The facts are stated in the opinion of the court.
HALL, J.
Plaintiff brought this action in the ordinary form of an action in claim and delivery to recover of defendant the possession of certain goods and chattels, or the value thereof, if possession could not be had, and damages for the detention thereof. The goods are alleged in the complaint to be of the value of $1,000 and are set forth in detail. They
[405]
consist of household furniture, furnishings and fittings of a dwelling-house, the enumeration of which occupies about fourteen folios of closely printed matter in the transcript. The answer consists of a denial of the material allegations of the complaint.
The trial was before a jury, and resulted in a verdict for the return of the entire property sued for, and if a return thereof be not made, for the sum of $1,000, the value thereof. Judgment was entered in accordance with the verdict. The case is before this court upon defendant’s appeal from an order denying his motion for a new trial.
The plaintiff is the wife of B. B. Duncan, to whom she was married in 1887, but at the time this action was brought she was living separate and apart from him. There is a conflict in the evidence as to whether she had deserted him or he her.

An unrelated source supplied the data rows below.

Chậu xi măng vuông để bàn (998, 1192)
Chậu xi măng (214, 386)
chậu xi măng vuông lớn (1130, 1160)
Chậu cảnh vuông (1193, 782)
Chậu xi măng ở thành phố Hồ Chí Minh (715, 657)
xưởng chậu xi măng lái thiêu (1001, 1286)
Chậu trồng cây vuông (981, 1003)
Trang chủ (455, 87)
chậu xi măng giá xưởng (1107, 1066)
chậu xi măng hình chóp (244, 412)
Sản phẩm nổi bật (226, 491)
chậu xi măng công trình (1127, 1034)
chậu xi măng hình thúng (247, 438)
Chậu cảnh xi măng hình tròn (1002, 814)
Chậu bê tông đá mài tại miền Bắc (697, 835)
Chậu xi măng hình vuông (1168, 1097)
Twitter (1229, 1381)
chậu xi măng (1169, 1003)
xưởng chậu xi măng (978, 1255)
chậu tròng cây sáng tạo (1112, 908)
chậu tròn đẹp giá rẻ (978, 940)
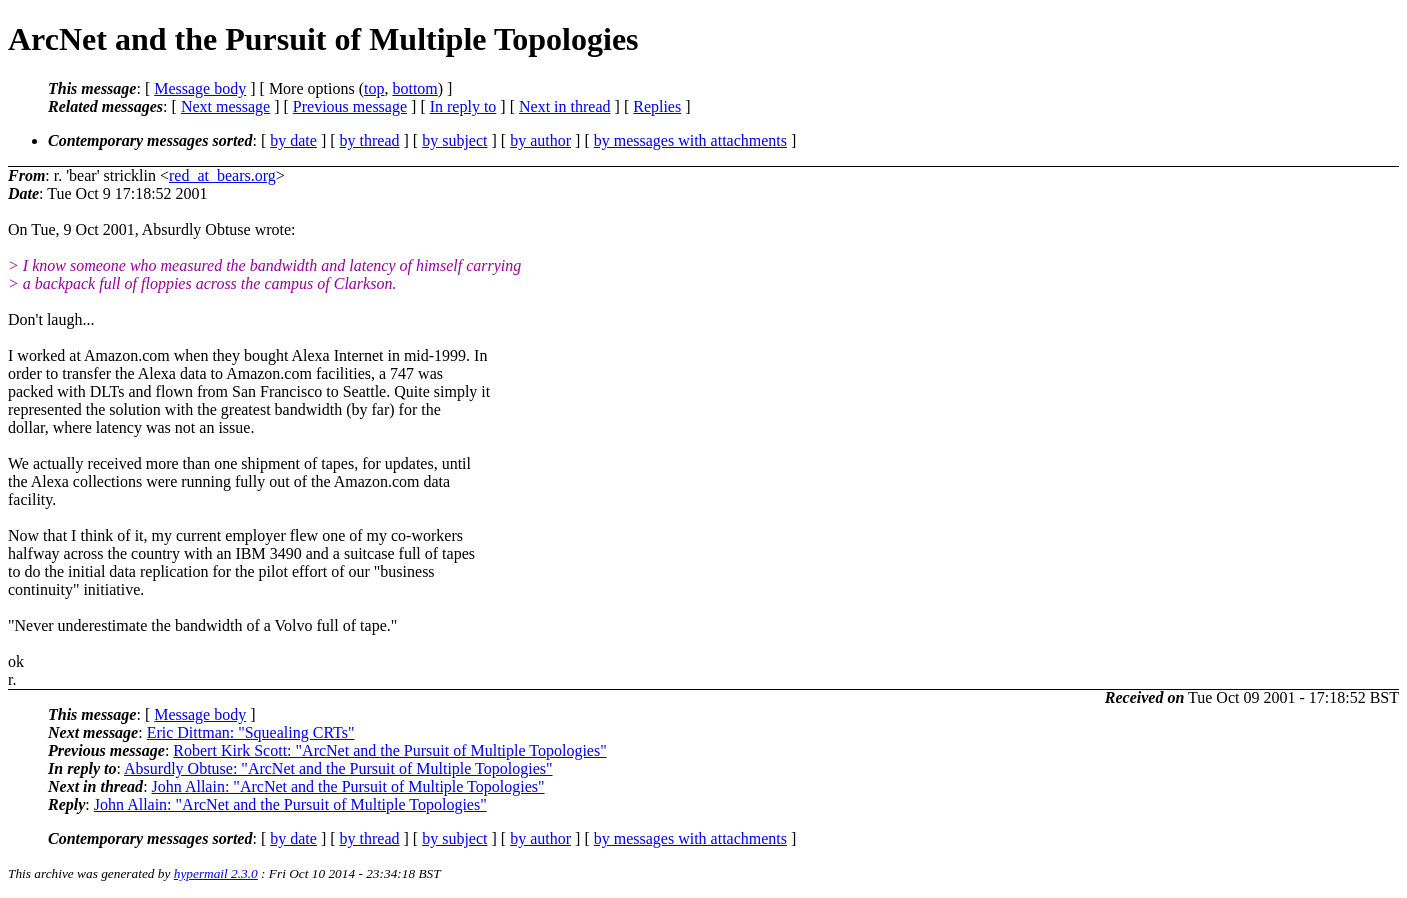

On the seventh day of June, B. B. Duncan, the husband of plaintiff, without her consent or knowledge, sold to his brother, W. C. Duncan, the defendant herein, for the sum of $500, the property sued for, and delivered the same into the possession of defendant, and two days later departed from the state.
The evidence shows without conflict that some portion at least of the property sued for was separate property of plaintiff, the same having been given her. As to another portion, there is testimony given by plaintiff that it was purchased and paid for by B. B. Duncan prior to their marriage, but given to her by him.
As to another and a considerable portion of the property the evidence shows without dispute that it was community property, purchased after the marriage of plaintiff and B. B. Duncan but prior to the amendment to section 172, Civil Code of 1901, providing that “No sale, conveyance or incumbrance of the furniture, furnishings and fittings of the home, or of the clothing and wearing apparel of the wife or minor children, which is community property, shall be made without the written consent of the wife.”